CA: So, two. One on the target side and one on the attacker side.
On the target side, I think everybody would love to think that they’re a target of choice, that they’re very special, and that somewhere there is somebody sitting in a dark cave and trying to figure out how to attack you. In reality it’s bots. These scanner systems are going up and down, up and down the Internet and looking for something that’s vulnerable. And as soon as they find something, they go to work. People like to think that they’re a target of choice. In reality they’re probably a target of convenience.
On the other hand, in terms of the attackers, people like to think that attackers are super hyper advanced. And yes there are a few places that are super hyper advanced. But even the super advanced sort of people or organizations are unlikely to apply the most advanced methods in there. The most advanced methods, you’re unlikely to want to burn. You will actually keep them for the time when you really, really need them . Regardless of who did Stuxnet—we could argue about that all day—but in that attack. some pretty juicy stuff was used. But they’re burdened with it because the code is out there then; it was there for everybody. Not only was [it] sort of showing the hand of what’s possible; somebody showed in a very clever way that you could jump into an air-gapped facility. That had not been done before.

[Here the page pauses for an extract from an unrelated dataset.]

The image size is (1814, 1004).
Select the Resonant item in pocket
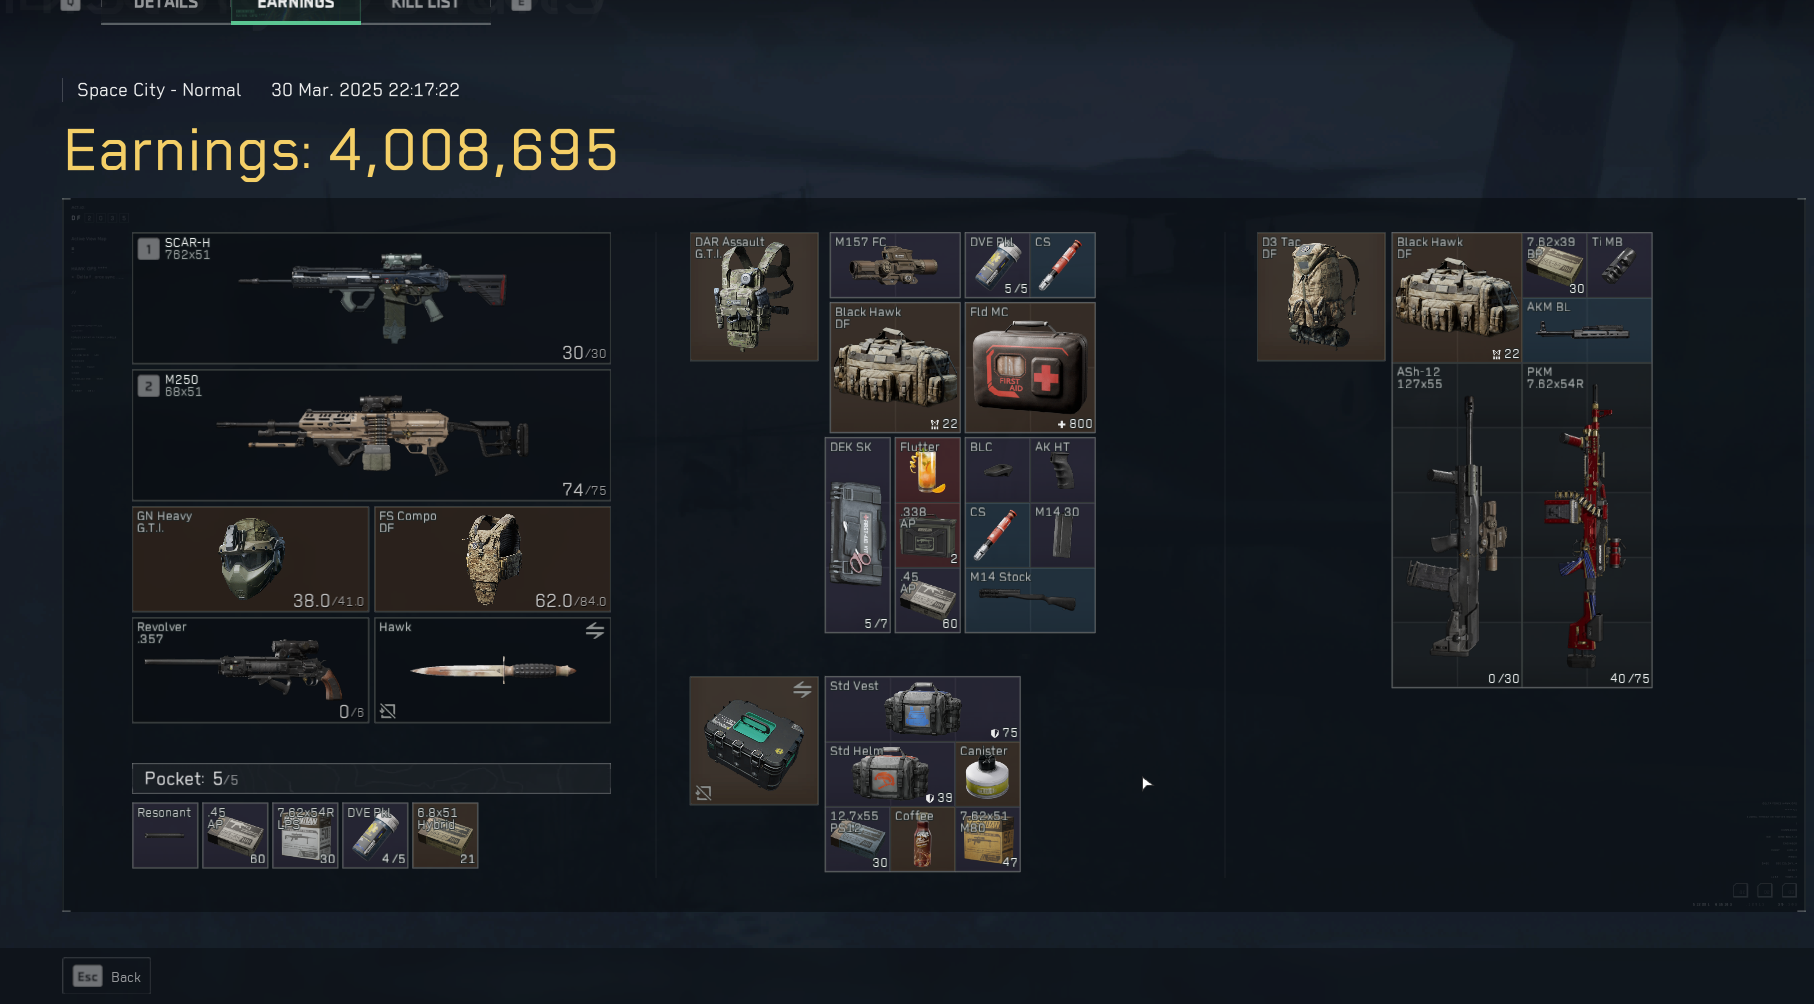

But an attacker is more likely to find some more basic methods and just try to reuse them and reuse them and reuse them, in a more sort of mechanical fashion, and to attack those targets of convenience.

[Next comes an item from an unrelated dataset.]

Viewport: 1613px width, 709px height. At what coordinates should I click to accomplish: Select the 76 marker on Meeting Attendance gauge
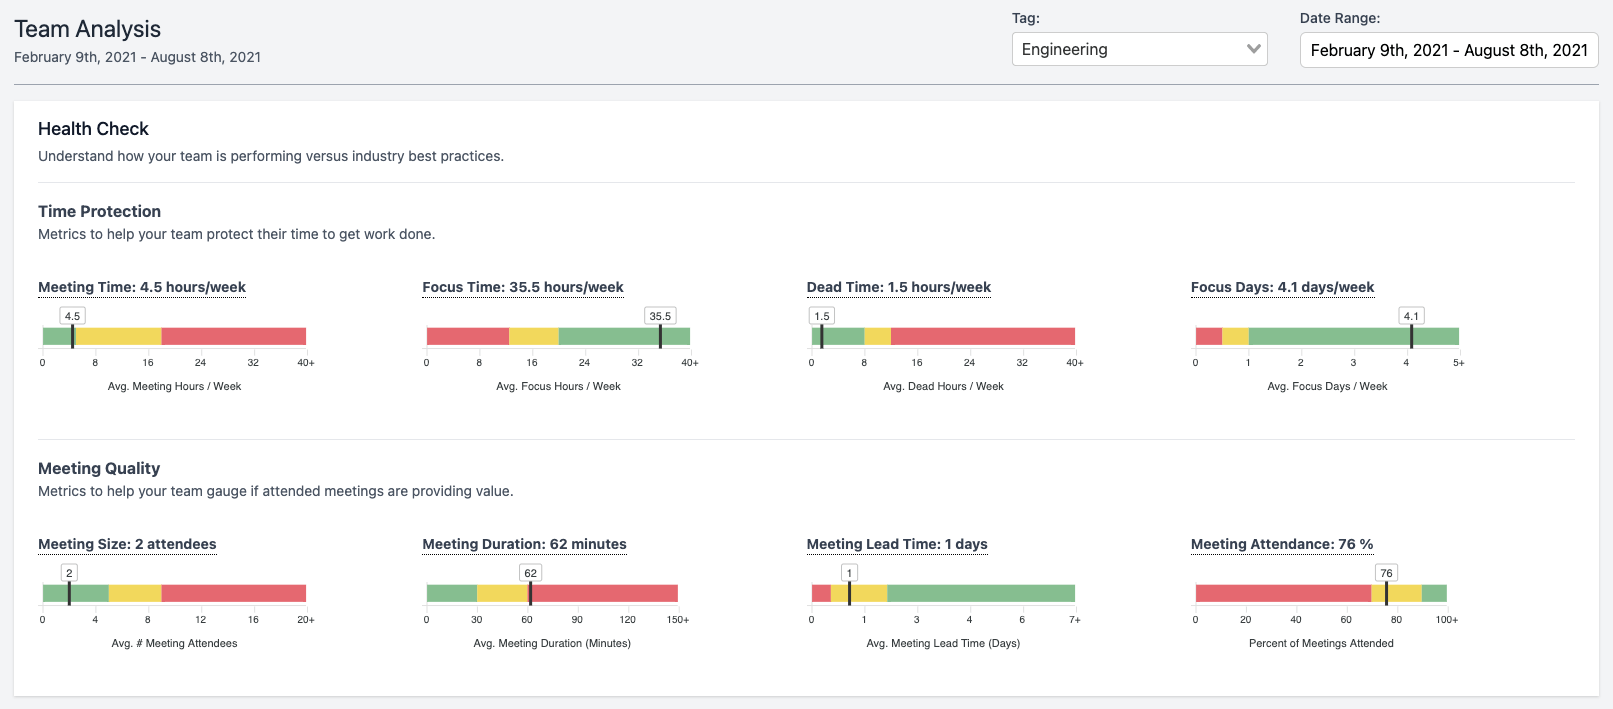coord(1386,573)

Xconomy: To wrap up, what’s the most fun thing about your job, and what’s the most challenging thing about your job?
CA: If you think about it, there are very few places where, in a commercial environment, you get to walk in the door in the morning and come in and chase bad guys, criminals, nation states, what have you. And try to outsmart them and try to figure out how we can make the Internet a safer place. In terms of what we do for threat intel, I think we’re pretty damned unique, and there are very few places where you get to walk through the door and have a database of 30 billion records and try to figure out how to grow that in clever ways and how to use that data to figure out the intents and capabilities of the bad guys. It’s pretty unique and pretty fun.
Xconomy: But what gives you a headache by the end of the day? By the time you’re walking out that door you probably are feeling differently, right?
CA: It’s probably exactly what I just said—the same things. It’s very, very, very hard because the bad guy is sitting on the other end, and is not sitting still. But I think if you’re going to be an entrepreneur, you can’t worry about headaches. There are going to be headaches every day all the time. And headaches are to be got rid of.